= Egeno II of Konradsburg =

11th-century Konradsburg free knight

Egeno II of Konradsburg (also spelled Conradsburg) was a free knight of Konradsburg, in the northeast of the Harz region in Central Germany, near Ermsleben.

Egeno II may have been the son or grandson of Egeno I of Konradsburg. Around 1080 (after 1076, before 1083) Egeno II killed Count Adalbert II of Ballenstedt from the House of Ascania at Westdorf near Aschersleben. Adalbert was the advocate of Nienburg and Hagenrode and had been imprisoned from 1075 to 1077. The reasons for the murder are not particularly clear. There may have been political motives or Egeno may have acquired Ascanian estates during Adalbert's time in captivity and the two parties ended up feuding. Egeno was made to give up his family seat of Konradsburg to atone for the murder and the castle was turned into a Benedictine or Augustinian monastery. According to legend, the stone cross of Westdorf recalls the crime.
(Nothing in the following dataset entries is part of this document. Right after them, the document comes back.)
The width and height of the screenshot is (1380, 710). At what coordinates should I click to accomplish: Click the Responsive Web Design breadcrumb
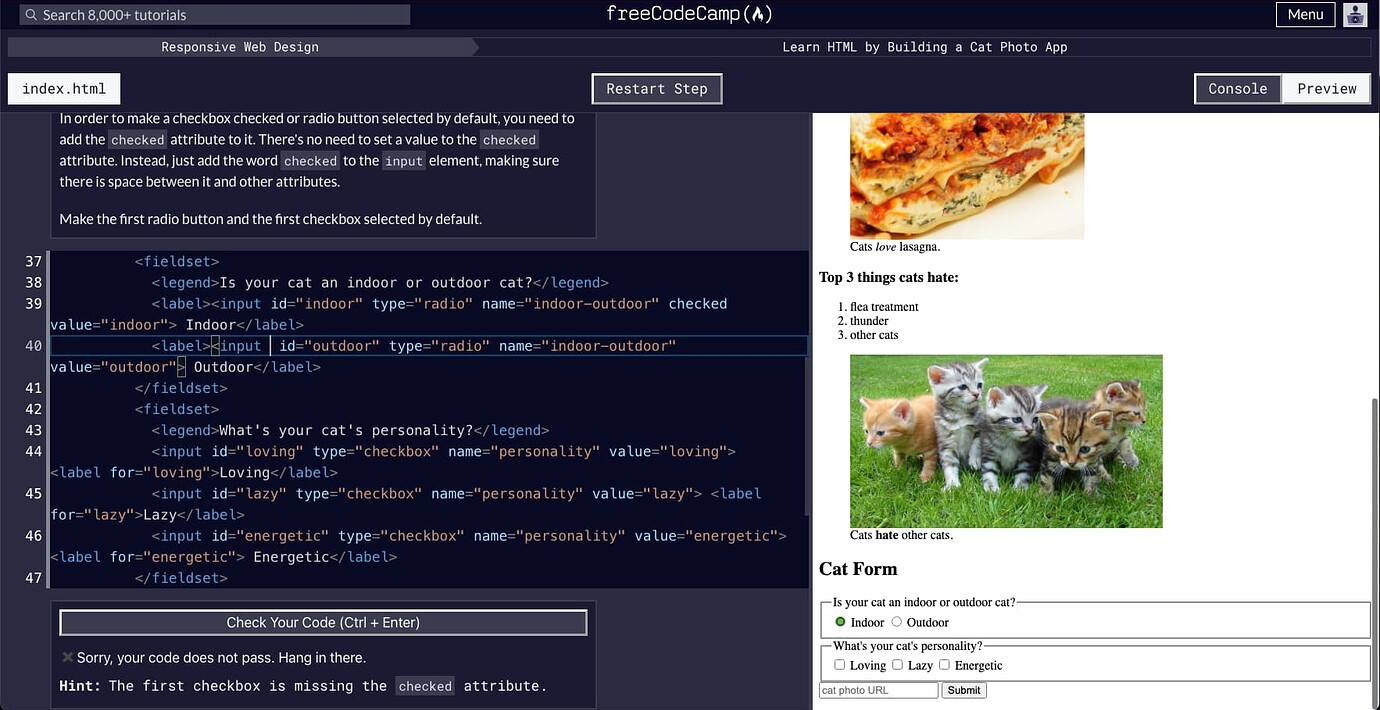[240, 46]
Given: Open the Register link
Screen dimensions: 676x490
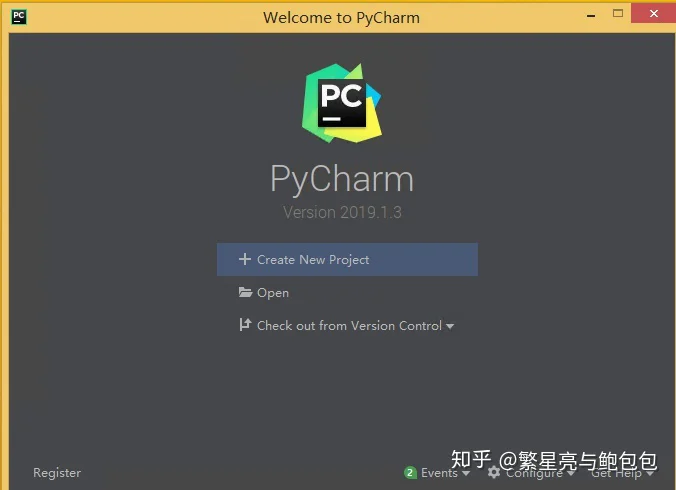Looking at the screenshot, I should coord(57,473).
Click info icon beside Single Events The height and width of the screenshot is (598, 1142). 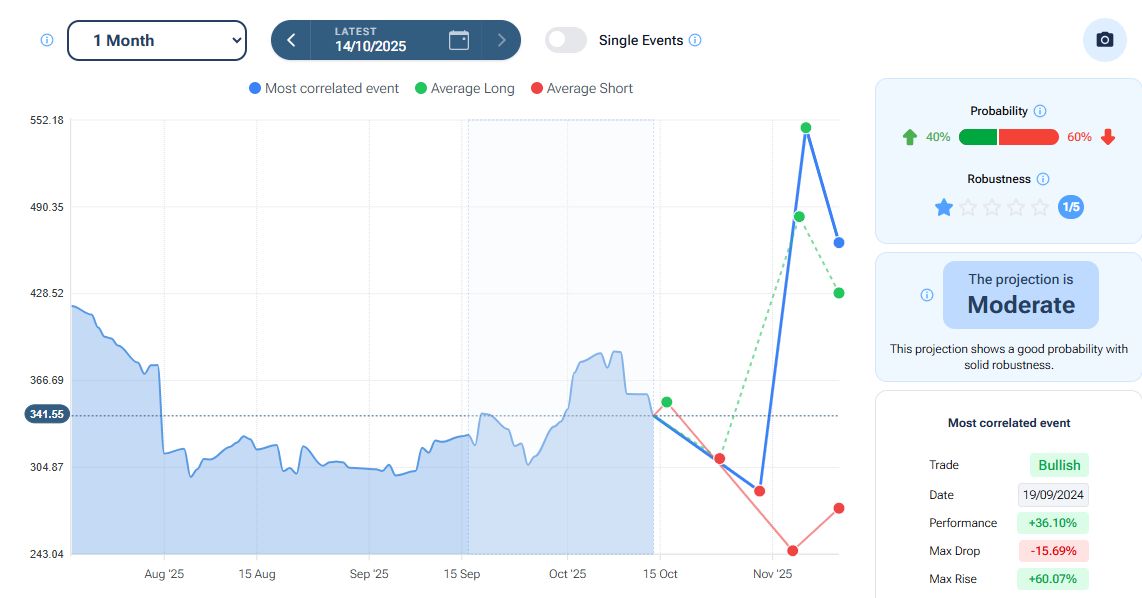click(x=695, y=41)
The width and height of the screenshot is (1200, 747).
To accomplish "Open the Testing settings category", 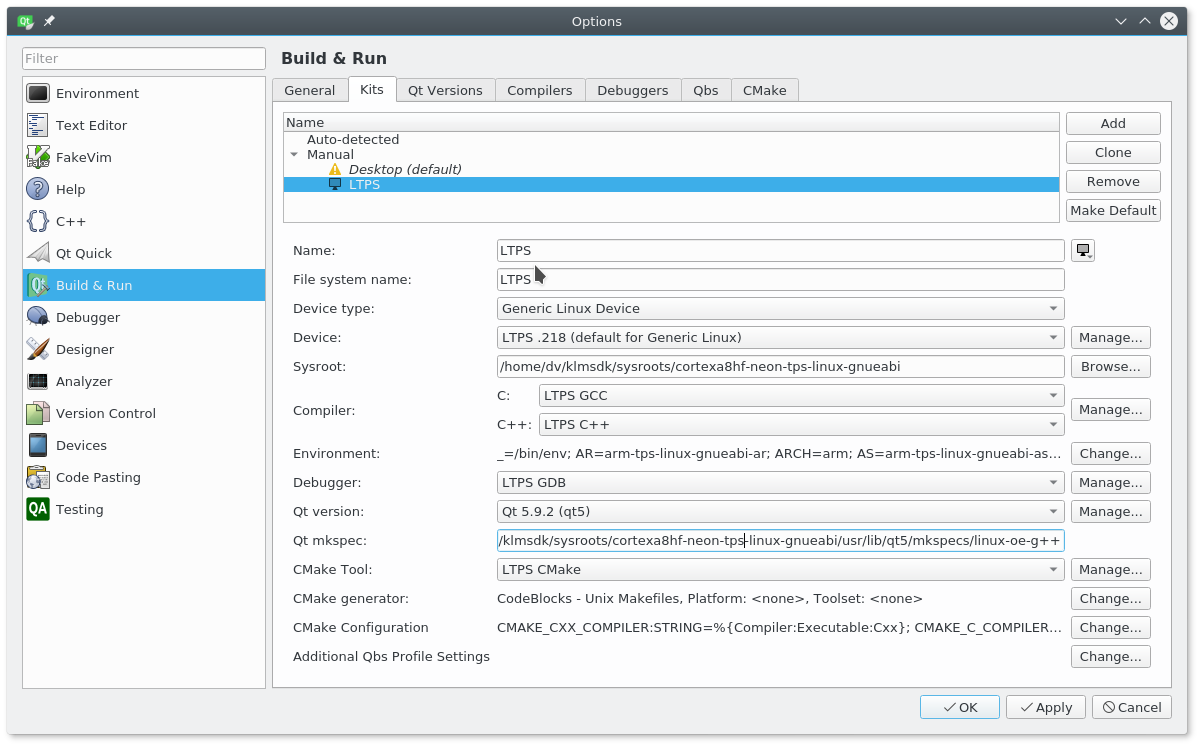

From 1115, the lords of Konradsburg destroyed the Old Falkenstein Castle and built the new Falkenstein Castle, where the Saxon Law or Sachsenspiegel was probably written a hundred years later on behalf of Count Hoyer of Falkenstein (de). In 1142, the lords of Konradsburg are referred to for the last time as "von Konradsburg", thereafter they were "von Falkenstein".